Requirement: Which lines in the material below contain the word "heading"? Copy each of those lines in full.

# Supplied records start

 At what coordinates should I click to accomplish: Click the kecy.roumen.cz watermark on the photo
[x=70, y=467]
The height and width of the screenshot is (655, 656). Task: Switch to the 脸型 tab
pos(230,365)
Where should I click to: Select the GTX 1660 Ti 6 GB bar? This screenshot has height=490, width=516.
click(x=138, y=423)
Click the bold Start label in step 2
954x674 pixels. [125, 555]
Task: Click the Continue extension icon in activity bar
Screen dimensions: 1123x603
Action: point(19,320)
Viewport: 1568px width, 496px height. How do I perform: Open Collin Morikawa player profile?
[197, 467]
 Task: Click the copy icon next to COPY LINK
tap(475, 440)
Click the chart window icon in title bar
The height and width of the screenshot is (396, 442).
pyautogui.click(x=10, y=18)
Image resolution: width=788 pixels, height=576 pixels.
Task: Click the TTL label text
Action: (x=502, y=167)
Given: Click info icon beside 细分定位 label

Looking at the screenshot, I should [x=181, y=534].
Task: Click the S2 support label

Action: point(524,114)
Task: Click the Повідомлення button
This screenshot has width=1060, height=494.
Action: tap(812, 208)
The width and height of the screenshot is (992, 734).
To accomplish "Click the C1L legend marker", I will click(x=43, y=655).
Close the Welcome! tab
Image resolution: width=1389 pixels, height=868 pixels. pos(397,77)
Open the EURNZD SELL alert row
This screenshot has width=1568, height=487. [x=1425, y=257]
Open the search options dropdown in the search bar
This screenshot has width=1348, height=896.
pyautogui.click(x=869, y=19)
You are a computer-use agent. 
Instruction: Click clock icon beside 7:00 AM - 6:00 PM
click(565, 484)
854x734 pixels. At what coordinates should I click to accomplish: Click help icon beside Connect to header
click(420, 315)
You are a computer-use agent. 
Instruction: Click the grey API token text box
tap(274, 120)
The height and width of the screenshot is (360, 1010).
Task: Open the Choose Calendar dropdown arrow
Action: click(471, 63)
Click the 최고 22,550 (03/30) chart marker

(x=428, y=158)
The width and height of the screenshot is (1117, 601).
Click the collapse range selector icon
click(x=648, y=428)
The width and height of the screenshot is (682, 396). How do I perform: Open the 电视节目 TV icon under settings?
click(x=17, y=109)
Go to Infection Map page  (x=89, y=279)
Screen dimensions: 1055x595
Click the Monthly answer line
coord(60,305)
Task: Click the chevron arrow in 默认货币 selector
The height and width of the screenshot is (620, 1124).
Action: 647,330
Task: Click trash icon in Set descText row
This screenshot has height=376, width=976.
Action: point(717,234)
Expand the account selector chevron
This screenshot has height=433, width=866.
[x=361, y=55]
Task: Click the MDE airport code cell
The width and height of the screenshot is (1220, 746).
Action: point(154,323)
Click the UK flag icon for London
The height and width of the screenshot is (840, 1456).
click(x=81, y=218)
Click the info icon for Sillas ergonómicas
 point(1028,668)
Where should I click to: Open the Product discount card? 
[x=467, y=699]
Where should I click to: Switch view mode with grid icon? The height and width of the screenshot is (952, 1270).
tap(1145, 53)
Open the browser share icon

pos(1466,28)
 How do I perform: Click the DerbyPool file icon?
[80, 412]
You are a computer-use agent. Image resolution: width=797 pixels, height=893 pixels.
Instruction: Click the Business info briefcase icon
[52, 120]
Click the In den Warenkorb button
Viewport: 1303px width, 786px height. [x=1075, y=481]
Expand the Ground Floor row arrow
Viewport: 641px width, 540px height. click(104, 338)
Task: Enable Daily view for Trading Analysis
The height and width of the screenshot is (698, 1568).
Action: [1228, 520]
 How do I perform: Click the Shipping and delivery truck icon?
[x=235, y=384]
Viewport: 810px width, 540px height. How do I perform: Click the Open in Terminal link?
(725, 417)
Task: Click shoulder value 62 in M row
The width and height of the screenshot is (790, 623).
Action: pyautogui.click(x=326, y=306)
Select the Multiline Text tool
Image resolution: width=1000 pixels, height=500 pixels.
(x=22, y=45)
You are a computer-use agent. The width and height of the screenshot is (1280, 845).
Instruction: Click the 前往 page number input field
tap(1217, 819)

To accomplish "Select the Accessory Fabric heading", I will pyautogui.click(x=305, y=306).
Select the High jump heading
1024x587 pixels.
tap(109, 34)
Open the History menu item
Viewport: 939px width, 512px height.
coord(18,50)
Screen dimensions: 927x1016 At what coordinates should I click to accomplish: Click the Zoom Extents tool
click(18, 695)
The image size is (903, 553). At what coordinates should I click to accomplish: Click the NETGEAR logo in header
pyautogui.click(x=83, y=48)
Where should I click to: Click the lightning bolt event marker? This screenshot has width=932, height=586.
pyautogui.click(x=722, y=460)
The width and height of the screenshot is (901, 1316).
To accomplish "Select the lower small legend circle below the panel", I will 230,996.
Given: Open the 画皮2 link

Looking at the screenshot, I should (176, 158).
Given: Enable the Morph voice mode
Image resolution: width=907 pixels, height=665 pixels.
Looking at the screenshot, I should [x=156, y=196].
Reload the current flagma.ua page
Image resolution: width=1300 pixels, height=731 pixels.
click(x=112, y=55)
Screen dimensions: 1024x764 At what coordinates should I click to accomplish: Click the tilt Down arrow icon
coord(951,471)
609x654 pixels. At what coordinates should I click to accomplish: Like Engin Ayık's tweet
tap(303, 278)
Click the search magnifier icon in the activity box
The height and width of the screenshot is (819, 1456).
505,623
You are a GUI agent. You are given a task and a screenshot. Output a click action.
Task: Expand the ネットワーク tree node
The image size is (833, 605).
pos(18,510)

# Supplied records end

Result of this exercise:
To accomplish "Select the Accessory Fabric heading", I will pyautogui.click(x=305, y=306).
Select the High jump heading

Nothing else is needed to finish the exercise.